Aim of the task: Of all the lines below, output only those starting at the one with "Tap 'link below starting at noon (EDT) on'" and ending at the one with "The image size is (766, 554).", both ends included, exactly as written.

The records:
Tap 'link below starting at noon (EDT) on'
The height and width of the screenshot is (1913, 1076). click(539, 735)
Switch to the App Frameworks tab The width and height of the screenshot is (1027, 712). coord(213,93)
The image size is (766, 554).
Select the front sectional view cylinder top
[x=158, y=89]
...
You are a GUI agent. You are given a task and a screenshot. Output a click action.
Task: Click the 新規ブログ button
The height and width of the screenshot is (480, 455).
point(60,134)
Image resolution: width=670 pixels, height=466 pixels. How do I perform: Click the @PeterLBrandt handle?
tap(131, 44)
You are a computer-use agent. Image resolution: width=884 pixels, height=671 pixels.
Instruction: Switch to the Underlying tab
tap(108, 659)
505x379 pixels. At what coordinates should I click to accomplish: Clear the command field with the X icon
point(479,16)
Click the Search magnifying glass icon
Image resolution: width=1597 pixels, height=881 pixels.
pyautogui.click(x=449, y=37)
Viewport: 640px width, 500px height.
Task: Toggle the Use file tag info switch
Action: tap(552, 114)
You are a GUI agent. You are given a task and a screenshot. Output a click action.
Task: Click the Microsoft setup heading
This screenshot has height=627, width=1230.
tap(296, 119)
==
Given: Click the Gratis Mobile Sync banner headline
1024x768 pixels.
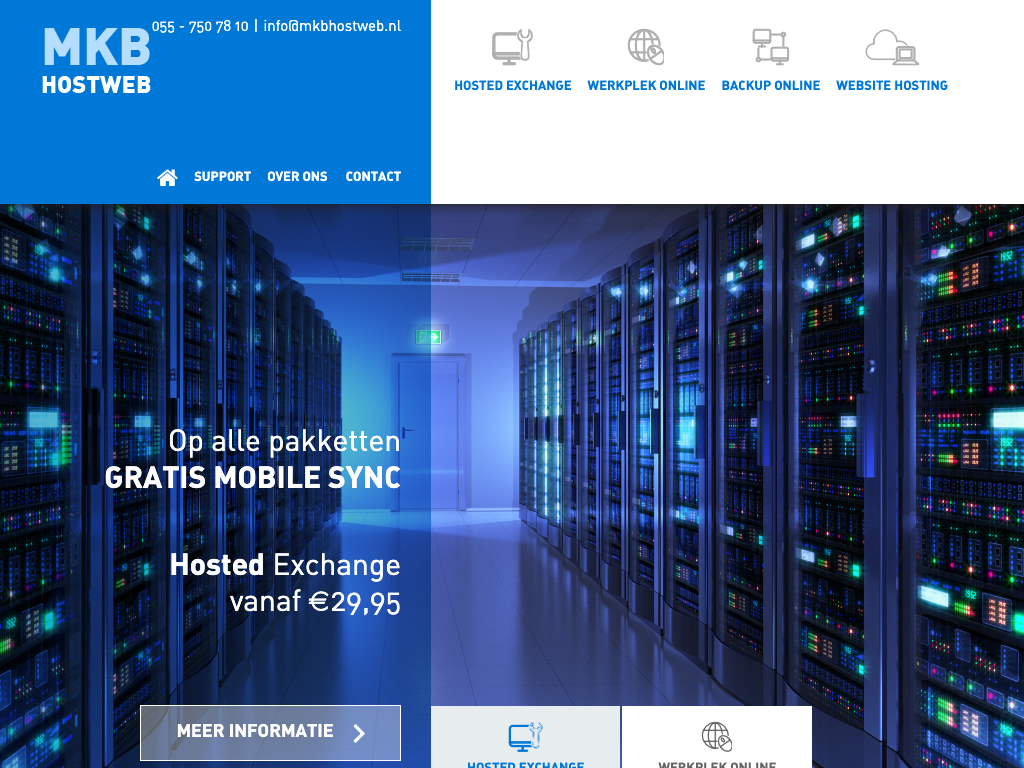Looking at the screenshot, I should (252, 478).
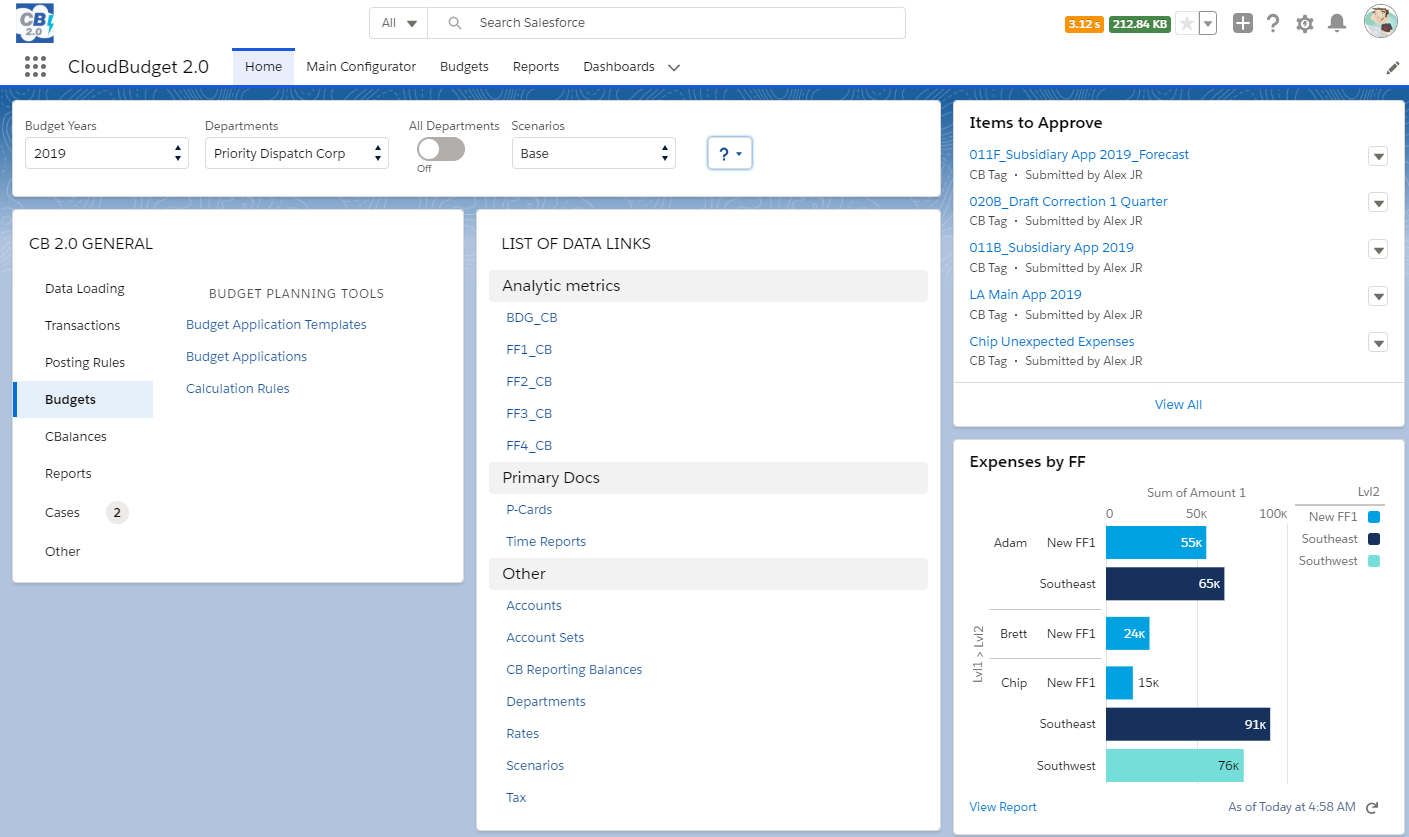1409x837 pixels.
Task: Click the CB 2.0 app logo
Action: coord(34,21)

Answer:
Tap 'link below starting at noon (EDT) on'
The height and width of the screenshot is (1913, 1076). click(539, 735)
Switch to the App Frameworks tab The width and height of the screenshot is (1027, 712). coord(213,93)
The image size is (766, 554).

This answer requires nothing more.